▼▼▼

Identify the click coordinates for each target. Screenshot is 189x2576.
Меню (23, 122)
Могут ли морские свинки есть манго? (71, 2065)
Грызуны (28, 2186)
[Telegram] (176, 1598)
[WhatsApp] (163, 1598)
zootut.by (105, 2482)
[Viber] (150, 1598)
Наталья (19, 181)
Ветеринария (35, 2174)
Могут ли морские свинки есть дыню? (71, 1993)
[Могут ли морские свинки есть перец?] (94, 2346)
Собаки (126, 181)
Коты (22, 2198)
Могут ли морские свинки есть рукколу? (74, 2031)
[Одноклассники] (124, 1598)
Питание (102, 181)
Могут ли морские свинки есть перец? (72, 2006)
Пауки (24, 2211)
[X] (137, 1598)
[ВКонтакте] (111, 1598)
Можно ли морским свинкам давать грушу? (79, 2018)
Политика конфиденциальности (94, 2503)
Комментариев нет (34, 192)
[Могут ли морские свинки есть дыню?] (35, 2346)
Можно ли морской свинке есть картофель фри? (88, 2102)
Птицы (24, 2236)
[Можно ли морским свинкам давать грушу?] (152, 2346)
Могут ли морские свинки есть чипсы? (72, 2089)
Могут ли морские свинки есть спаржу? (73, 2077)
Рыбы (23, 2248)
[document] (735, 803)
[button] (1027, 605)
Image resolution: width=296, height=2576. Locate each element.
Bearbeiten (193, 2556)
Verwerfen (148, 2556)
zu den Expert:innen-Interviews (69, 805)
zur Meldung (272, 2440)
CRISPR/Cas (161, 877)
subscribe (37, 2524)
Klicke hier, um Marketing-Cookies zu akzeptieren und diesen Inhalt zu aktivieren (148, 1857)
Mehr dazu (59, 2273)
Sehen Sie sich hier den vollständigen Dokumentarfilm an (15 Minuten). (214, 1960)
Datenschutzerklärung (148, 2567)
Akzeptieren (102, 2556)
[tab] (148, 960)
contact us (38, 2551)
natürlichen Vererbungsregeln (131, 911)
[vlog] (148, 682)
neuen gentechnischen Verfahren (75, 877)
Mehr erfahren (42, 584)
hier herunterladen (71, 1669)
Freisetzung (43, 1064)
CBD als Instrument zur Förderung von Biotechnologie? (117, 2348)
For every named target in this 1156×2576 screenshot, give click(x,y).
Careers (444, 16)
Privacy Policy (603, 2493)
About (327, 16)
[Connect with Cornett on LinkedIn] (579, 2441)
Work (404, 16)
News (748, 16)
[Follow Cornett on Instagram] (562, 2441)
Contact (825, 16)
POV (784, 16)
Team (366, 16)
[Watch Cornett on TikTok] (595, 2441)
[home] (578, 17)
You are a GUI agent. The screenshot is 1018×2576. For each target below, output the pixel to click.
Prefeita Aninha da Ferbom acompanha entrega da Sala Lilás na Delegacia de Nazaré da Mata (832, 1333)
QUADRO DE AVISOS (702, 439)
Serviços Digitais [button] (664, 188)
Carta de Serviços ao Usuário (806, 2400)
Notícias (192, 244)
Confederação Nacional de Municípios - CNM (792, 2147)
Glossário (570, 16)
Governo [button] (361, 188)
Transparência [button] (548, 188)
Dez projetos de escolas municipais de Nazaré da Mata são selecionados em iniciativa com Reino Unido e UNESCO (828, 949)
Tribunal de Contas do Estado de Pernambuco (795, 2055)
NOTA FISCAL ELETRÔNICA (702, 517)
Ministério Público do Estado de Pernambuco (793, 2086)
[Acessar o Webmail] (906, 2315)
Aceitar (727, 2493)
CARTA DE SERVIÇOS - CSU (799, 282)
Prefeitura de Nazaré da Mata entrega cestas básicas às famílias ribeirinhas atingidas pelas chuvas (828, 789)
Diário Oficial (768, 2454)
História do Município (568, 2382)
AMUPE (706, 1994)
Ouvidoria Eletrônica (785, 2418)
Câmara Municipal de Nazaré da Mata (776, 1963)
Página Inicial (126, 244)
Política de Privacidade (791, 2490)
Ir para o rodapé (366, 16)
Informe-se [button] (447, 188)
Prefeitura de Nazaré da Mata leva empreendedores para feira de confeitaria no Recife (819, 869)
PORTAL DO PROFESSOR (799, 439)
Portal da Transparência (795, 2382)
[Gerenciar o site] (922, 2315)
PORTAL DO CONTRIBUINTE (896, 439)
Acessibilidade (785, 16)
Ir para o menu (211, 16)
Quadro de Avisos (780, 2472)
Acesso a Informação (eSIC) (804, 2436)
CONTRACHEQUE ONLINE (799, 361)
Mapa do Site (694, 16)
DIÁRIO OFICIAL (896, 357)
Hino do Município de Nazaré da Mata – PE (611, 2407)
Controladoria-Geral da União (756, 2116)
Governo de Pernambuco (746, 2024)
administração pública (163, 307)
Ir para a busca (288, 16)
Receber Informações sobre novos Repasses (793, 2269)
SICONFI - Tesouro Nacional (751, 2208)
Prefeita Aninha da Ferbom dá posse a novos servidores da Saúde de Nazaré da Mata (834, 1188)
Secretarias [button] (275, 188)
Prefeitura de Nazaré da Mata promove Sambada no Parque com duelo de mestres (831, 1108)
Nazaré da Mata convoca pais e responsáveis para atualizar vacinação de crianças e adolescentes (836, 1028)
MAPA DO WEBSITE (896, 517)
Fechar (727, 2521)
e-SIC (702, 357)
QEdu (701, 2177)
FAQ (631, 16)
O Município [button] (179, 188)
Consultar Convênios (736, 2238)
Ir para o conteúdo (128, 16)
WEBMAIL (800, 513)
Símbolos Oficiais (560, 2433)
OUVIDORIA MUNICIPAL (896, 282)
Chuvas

▲▲▲

All entries should be given again precisely as they appear above.

Identify the click coordinates for each target. Screenshot is 189x2576.
Меню (23, 122)
Могут ли морские свинки есть манго? (71, 2065)
Грызуны (28, 2186)
[Telegram] (176, 1598)
[WhatsApp] (163, 1598)
zootut.by (105, 2482)
[Viber] (150, 1598)
Наталья (19, 181)
Ветеринария (35, 2174)
Могут ли морские свинки есть дыню? (71, 1993)
[Могут ли морские свинки есть перец?] (94, 2346)
Собаки (126, 181)
Коты (22, 2198)
Могут ли морские свинки есть рукколу? (74, 2031)
[Одноклассники] (124, 1598)
Питание (102, 181)
Могут ли морские свинки есть перец? (72, 2006)
Пауки (24, 2211)
[X] (137, 1598)
[ВКонтакте] (111, 1598)
Можно ли морским свинкам давать грушу? (79, 2018)
Политика конфиденциальности (94, 2503)
Комментариев нет (34, 192)
[Могут ли морские свинки есть дыню?] (35, 2346)
Можно ли морской свинке есть картофель фри? (88, 2102)
Птицы (24, 2236)
[Можно ли морским свинкам давать грушу?] (152, 2346)
Могут ли морские свинки есть чипсы? (72, 2089)
Могут ли морские свинки есть спаржу? (73, 2077)
Рыбы (23, 2248)
[document] (735, 803)
[button] (1027, 605)
Image resolution: width=296, height=2576. Locate each element.
Bearbeiten (193, 2556)
Verwerfen (148, 2556)
zu den Expert:innen-Interviews (69, 805)
zur Meldung (272, 2440)
CRISPR/Cas (161, 877)
subscribe (37, 2524)
Klicke hier, um Marketing-Cookies zu akzeptieren und diesen Inhalt zu aktivieren (148, 1857)
Mehr dazu (59, 2273)
Sehen Sie sich hier den vollständigen Dokumentarfilm an (15 Minuten). (214, 1960)
Datenschutzerklärung (148, 2567)
Akzeptieren (102, 2556)
[tab] (148, 960)
contact us (38, 2551)
natürlichen Vererbungsregeln (131, 911)
[vlog] (148, 682)
neuen gentechnischen Verfahren (75, 877)
Mehr erfahren (42, 584)
hier herunterladen (71, 1669)
Freisetzung (43, 1064)
CBD als Instrument zur Förderung von Biotechnologie? (117, 2348)
For every named target in this 1156×2576 screenshot, give click(x,y).
Careers (444, 16)
Privacy Policy (603, 2493)
About (327, 16)
[Connect with Cornett on LinkedIn] (579, 2441)
Work (404, 16)
News (748, 16)
[Follow Cornett on Instagram] (562, 2441)
Contact (825, 16)
POV (784, 16)
Team (366, 16)
[Watch Cornett on TikTok] (595, 2441)
[home] (578, 17)
You are a GUI agent. The screenshot is 1018×2576. For each target below, output the pixel to click.
Prefeita Aninha da Ferbom acompanha entrega da Sala Lilás na Delegacia de Nazaré da Mata (832, 1333)
QUADRO DE AVISOS (702, 439)
Serviços Digitais [button] (664, 188)
Carta de Serviços ao Usuário (806, 2400)
Notícias (192, 244)
Confederação Nacional de Municípios - CNM (792, 2147)
Glossário (570, 16)
Governo [button] (361, 188)
Transparência [button] (548, 188)
Dez projetos de escolas municipais de Nazaré da Mata são selecionados em iniciativa com Reino Unido e UNESCO (828, 949)
Tribunal de Contas do Estado de Pernambuco (795, 2055)
NOTA FISCAL ELETRÔNICA (702, 517)
Ministério Público do Estado de Pernambuco (793, 2086)
[Acessar o Webmail] (906, 2315)
Aceitar (727, 2493)
CARTA DE SERVIÇOS - CSU (799, 282)
Prefeitura de Nazaré da Mata entrega cestas básicas às famílias ribeirinhas atingidas pelas chuvas (828, 789)
Diário Oficial (768, 2454)
História do Município (568, 2382)
AMUPE (706, 1994)
Ouvidoria Eletrônica (785, 2418)
Câmara Municipal de Nazaré da Mata (776, 1963)
Página Inicial (126, 244)
Política de Privacidade (791, 2490)
Ir para o rodapé (366, 16)
Informe-se [button] (447, 188)
Prefeitura de Nazaré da Mata leva empreendedores para feira de confeitaria no Recife (819, 869)
PORTAL DO PROFESSOR (799, 439)
Portal da Transparência (795, 2382)
[Gerenciar o site] (922, 2315)
PORTAL DO CONTRIBUINTE (896, 439)
Acessibilidade (785, 16)
Ir para o menu (211, 16)
Quadro de Avisos (780, 2472)
Acesso a Informação (eSIC) (804, 2436)
CONTRACHEQUE ONLINE (799, 361)
Mapa do Site (694, 16)
DIÁRIO OFICIAL (896, 357)
Hino do Município de Nazaré da Mata – PE (611, 2407)
Controladoria-Geral da União (756, 2116)
Governo de Pernambuco (746, 2024)
administração pública (163, 307)
Ir para a busca (288, 16)
Receber Informações sobre novos Repasses (793, 2269)
SICONFI - Tesouro Nacional (751, 2208)
Prefeita Aninha da Ferbom dá posse a novos servidores da Saúde de Nazaré da Mata (834, 1188)
Secretarias [button] (275, 188)
Prefeitura de Nazaré da Mata promove Sambada no Parque com duelo de mestres (831, 1108)
Nazaré da Mata convoca pais e responsáveis para atualizar vacinação de crianças e adolescentes (836, 1028)
MAPA DO WEBSITE (896, 517)
Fechar (727, 2521)
e-SIC (702, 357)
QEdu (701, 2177)
FAQ (631, 16)
O Município [button] (179, 188)
Consultar Convênios (736, 2238)
Ir para o conteúdo (128, 16)
WEBMAIL (800, 513)
Símbolos Oficiais (560, 2433)
OUVIDORIA MUNICIPAL (896, 282)
Chuvas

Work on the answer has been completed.